• _TASK TO CARRY OUT_
Repeat exactly the lines of the entries below from the one with "Image resolution: width=259, height=2576." through the one with "Simple Event Planner (71, 2091)", both ends included, and nothing else.
Segment Start: LISTED ENTRIES
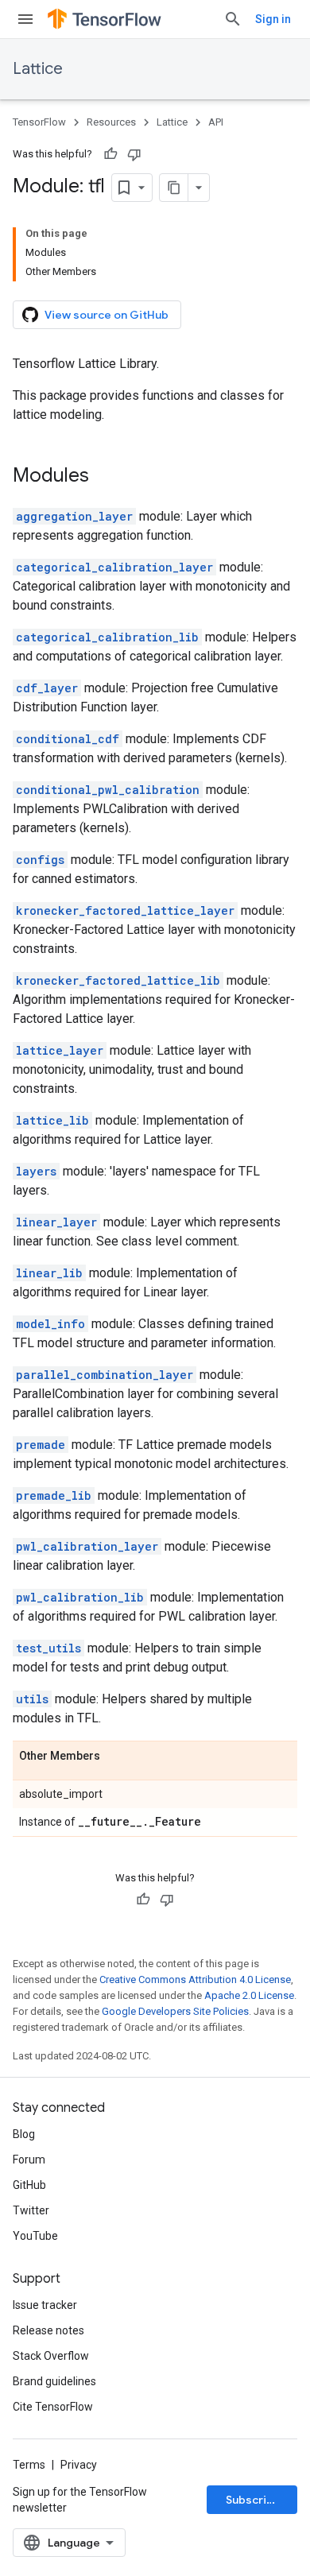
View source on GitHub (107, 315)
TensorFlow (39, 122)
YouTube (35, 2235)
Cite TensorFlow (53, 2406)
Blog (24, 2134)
Segment End: LISTED ENTRIES
Segment Start: LISTED ENTRIES
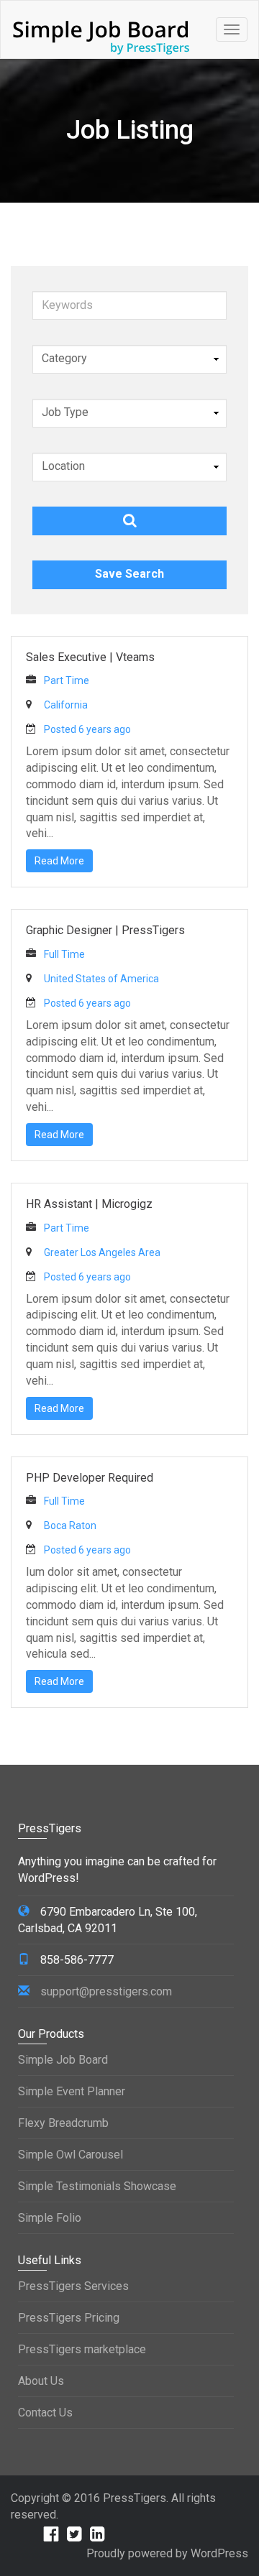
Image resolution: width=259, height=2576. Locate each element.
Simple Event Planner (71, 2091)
Segment End: LISTED ENTRIES
• _ANSWER BOX_
Image resolution: width=259, height=2576. Locate each element.
Simple Event Planner (71, 2091)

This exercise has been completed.